The respondent accepted at the hearing that they provide a service to you within the definition of the Equal Status Act. They also accepted that you have a disability within the definition of the Act.
I have found that the complaint does not succeed. I decided that there was no direct discrimination as the issues you complained about were not done on grounds of or because of your disability. In respect of the harassment complaint, I understand the impact of the phone call where the respondent employee hung up. I can also appreciate the impact of getting the 30 manual complaint forms in the post. I decide that neither could be said to violate a person’s dignity, which is what is required for harassment.
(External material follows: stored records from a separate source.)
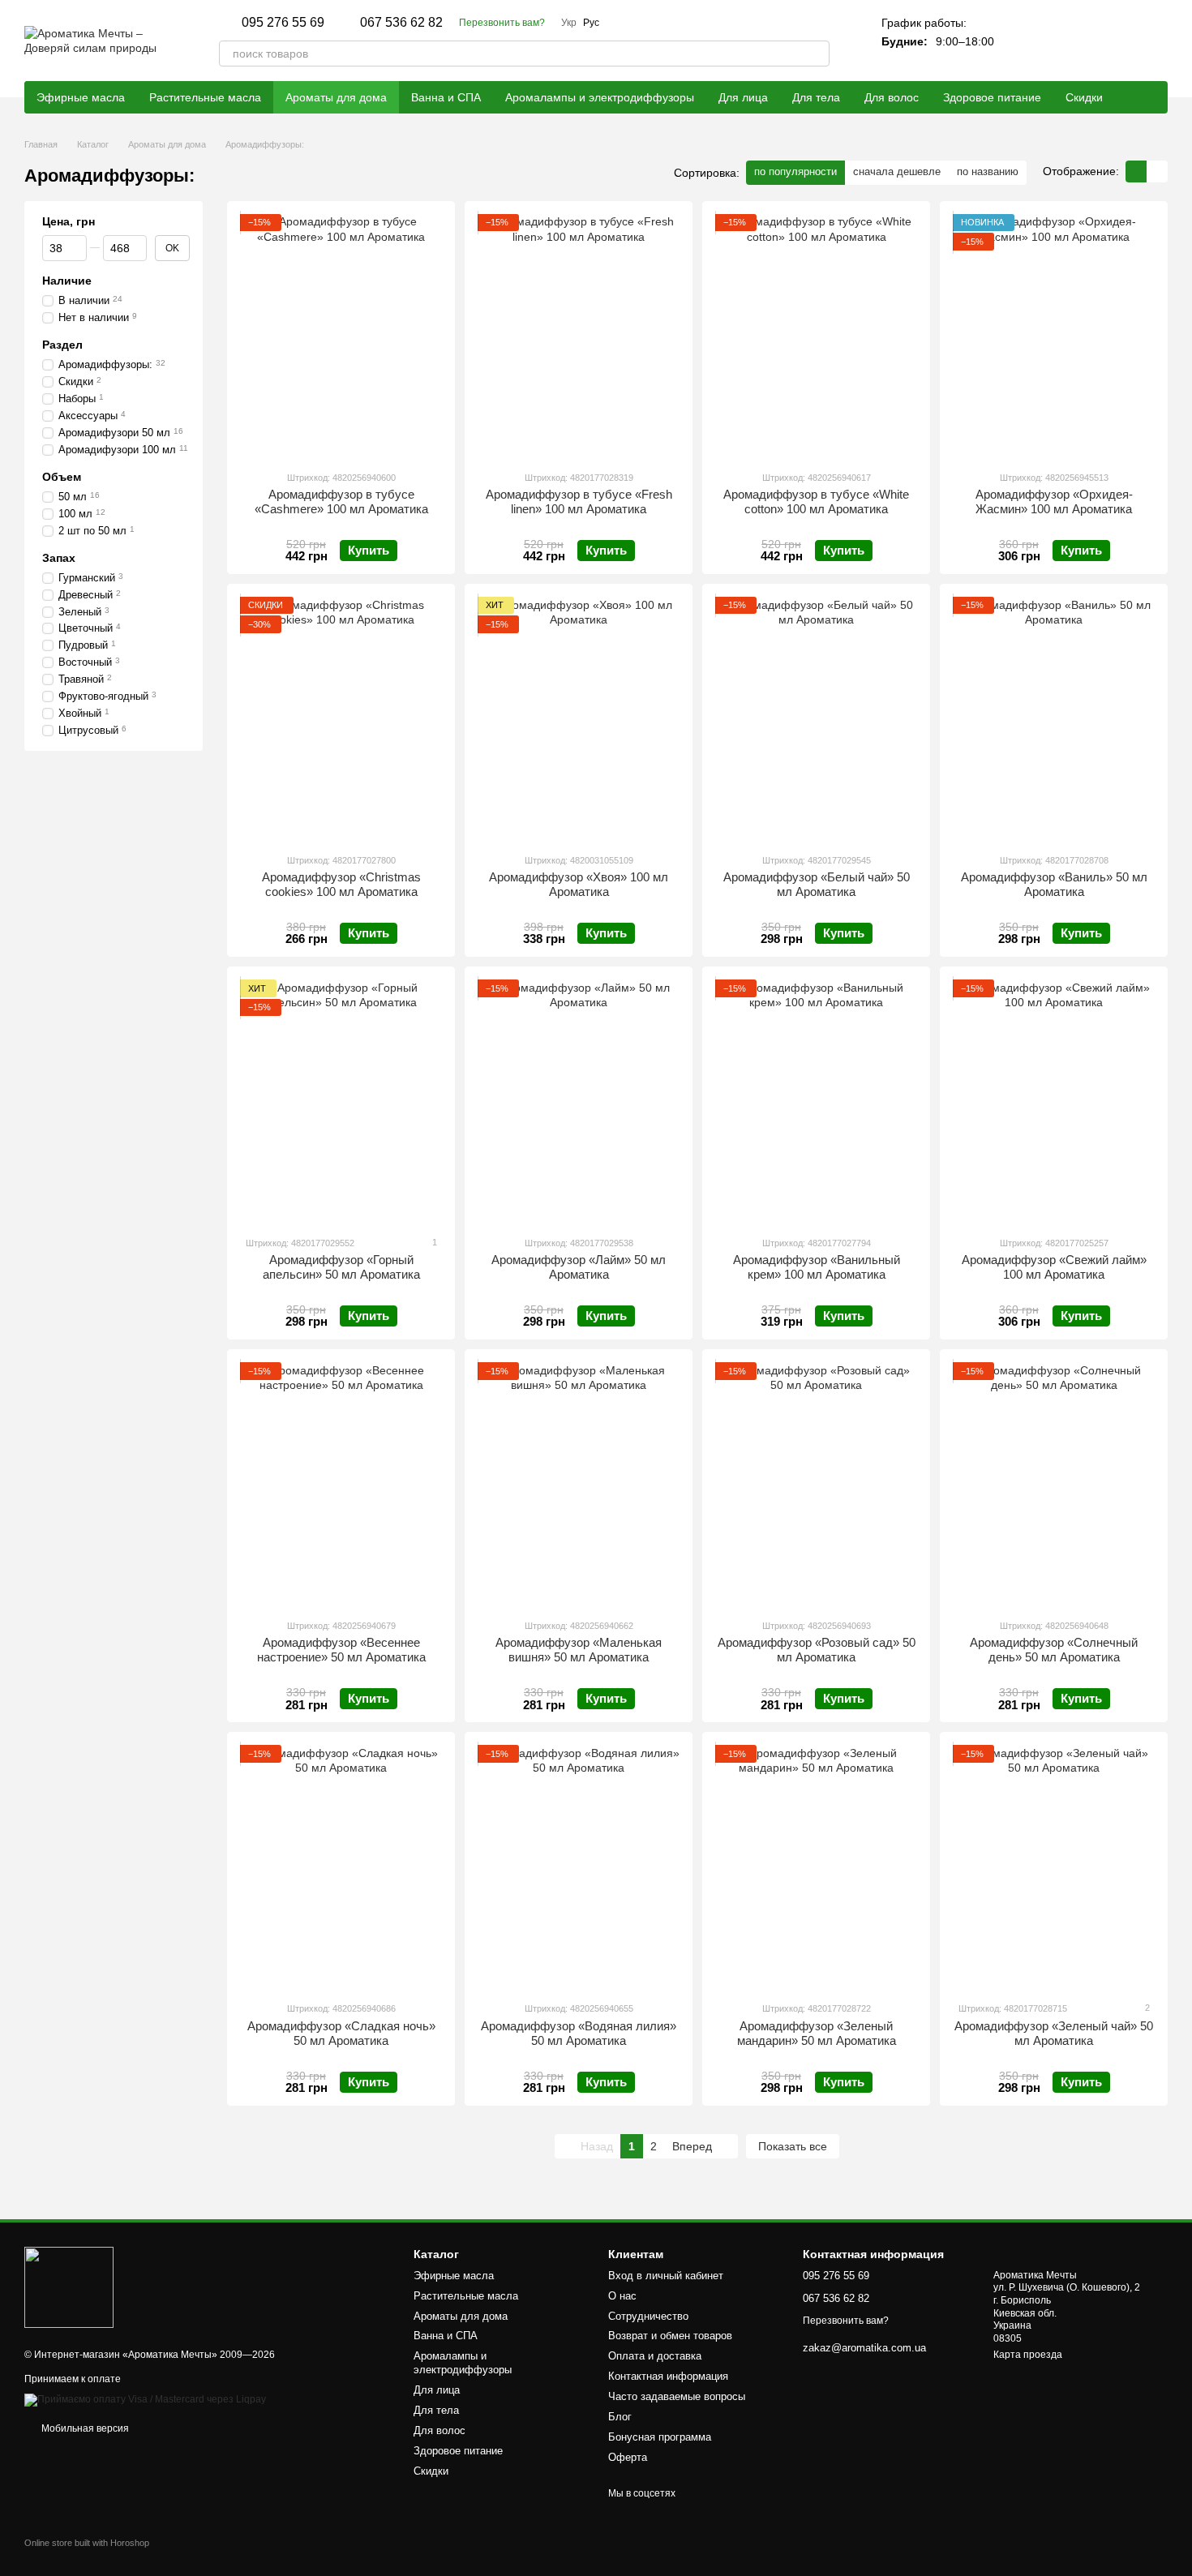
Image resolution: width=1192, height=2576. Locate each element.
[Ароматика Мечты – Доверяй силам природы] (69, 2286)
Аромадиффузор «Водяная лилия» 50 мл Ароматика (578, 2033)
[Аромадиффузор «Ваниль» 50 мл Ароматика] (1054, 718)
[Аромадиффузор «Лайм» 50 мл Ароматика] (579, 1101)
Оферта (627, 2457)
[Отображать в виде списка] (1157, 171)
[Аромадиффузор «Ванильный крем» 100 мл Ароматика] (816, 1101)
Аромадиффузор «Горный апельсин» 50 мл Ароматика (341, 1267)
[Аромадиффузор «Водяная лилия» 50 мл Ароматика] (579, 1866)
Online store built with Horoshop (86, 2543)
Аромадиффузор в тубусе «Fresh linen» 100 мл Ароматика (579, 501)
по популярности (795, 171)
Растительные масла (205, 97)
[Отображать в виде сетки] (1136, 171)
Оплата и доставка (654, 2356)
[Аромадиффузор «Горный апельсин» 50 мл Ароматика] (341, 1101)
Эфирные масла (80, 97)
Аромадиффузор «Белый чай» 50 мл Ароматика (816, 884)
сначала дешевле (897, 171)
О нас (622, 2296)
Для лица (743, 97)
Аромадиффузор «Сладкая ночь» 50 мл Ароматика (341, 2033)
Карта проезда (1027, 2354)
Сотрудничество (648, 2316)
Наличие (67, 280)
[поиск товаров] (817, 53)
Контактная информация (668, 2376)
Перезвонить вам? (502, 22)
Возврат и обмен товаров (670, 2336)
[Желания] (1113, 41)
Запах (58, 557)
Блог (620, 2417)
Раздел (62, 344)
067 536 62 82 (401, 22)
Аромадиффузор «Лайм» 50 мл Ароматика (578, 1267)
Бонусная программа (659, 2437)
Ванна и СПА (446, 97)
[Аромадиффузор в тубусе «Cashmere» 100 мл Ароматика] (341, 335)
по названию (987, 171)
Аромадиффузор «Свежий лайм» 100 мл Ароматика (1054, 1267)
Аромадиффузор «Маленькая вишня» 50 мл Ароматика (578, 1649)
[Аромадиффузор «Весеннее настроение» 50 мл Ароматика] (341, 1483)
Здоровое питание (992, 97)
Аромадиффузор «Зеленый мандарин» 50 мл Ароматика (816, 2033)
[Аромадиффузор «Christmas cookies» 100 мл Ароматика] (341, 718)
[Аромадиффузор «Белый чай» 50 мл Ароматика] (816, 718)
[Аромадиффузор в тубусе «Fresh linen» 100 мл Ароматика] (579, 335)
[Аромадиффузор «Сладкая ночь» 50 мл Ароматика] (341, 1866)
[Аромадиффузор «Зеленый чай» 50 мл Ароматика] (1054, 1866)
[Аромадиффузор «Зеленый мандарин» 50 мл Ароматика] (816, 1866)
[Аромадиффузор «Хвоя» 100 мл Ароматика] (579, 718)
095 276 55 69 (283, 22)
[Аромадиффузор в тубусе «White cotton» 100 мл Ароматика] (816, 335)
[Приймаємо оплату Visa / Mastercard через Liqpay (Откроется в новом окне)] (145, 2399)
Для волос (891, 97)
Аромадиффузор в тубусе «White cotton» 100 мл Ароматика (816, 501)
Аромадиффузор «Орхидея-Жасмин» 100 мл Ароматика (1054, 501)
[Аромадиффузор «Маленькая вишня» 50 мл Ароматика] (579, 1483)
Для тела (816, 97)
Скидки (1084, 97)
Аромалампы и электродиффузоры (599, 97)
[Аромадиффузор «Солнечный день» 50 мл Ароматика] (1054, 1483)
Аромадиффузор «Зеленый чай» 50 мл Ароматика (1053, 2033)
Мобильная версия (84, 2428)
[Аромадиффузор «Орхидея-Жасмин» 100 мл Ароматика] (1054, 335)
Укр (569, 23)
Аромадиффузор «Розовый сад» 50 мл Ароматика (816, 1649)
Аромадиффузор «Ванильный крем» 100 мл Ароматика (816, 1267)
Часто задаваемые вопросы (676, 2396)
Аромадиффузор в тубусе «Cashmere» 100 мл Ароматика (341, 501)
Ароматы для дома (336, 97)
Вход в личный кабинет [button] (665, 2276)
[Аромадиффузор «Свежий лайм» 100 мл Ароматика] (1054, 1101)
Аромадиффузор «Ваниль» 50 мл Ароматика (1054, 884)
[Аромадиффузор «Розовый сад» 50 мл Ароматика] (816, 1483)
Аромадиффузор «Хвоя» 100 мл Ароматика (578, 884)
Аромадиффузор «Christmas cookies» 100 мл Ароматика (341, 884)
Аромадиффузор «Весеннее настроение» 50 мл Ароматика (341, 1649)
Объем (61, 475)
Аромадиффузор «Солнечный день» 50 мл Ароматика (1054, 1649)
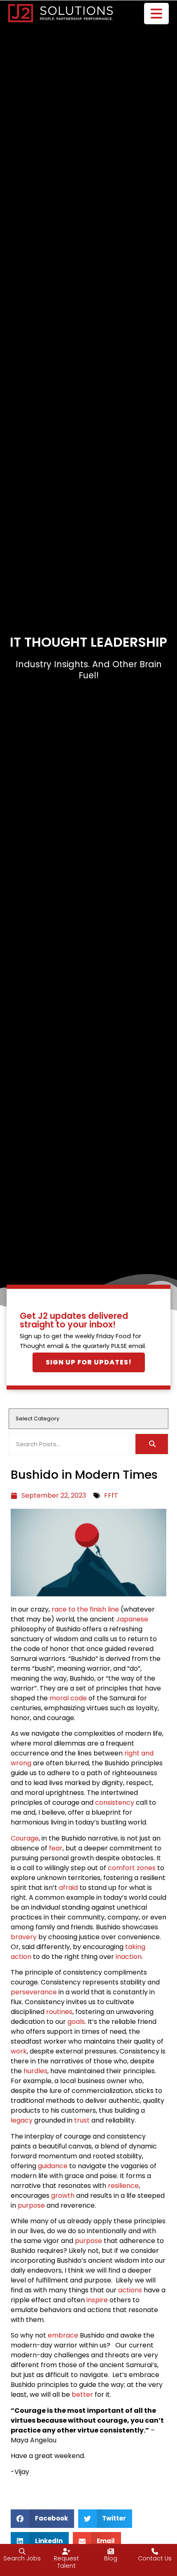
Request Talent (66, 2562)
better (82, 2394)
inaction (129, 1956)
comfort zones (132, 1868)
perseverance (34, 1992)
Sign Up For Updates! (89, 1362)
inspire (97, 2300)
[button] (42, 2518)
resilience (123, 2185)
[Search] (151, 1444)
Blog (110, 2558)
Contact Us (155, 2558)
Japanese (132, 1619)
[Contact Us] (154, 2551)
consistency (114, 1802)
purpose (31, 2205)
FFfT (111, 1495)
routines (59, 2011)
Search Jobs (22, 2558)
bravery (24, 1937)
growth (63, 2195)
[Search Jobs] (22, 2551)
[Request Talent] (66, 2551)
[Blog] (110, 2551)
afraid (68, 1887)
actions (130, 2290)
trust (82, 2120)
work (19, 2051)
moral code (68, 1698)
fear (56, 1848)
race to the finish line (85, 1609)
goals (76, 2021)
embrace (63, 2335)
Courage (25, 1838)
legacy (22, 2120)
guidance (53, 2166)
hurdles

We spoke about indirect discrimination at the hearing, where you explained that administrative processes might make it difficult for people with disabilities to take a case. I agree with you and have gone through the test for indirect discrimination and some important Irish and EU decisions.
Two different employees of the respondent incorrectly told you that the ES1 form and the complaint form were mandatory. You were told this on the phone and in writing. While this was evidence of there being an administrative practice of requiring such forms be used, I don’t think that it is enough evidence to find that the administrative practice existed. I note that the centre manager contacted you by phone to correct the information regarding the ES1 form and that the other complaints were processed.
I hope that this letter has helped to explain the reasoning in the decision. This is the end of the matter for me. You have the right to appeal this decision by referring an appeal within 42 days of the date of the decision.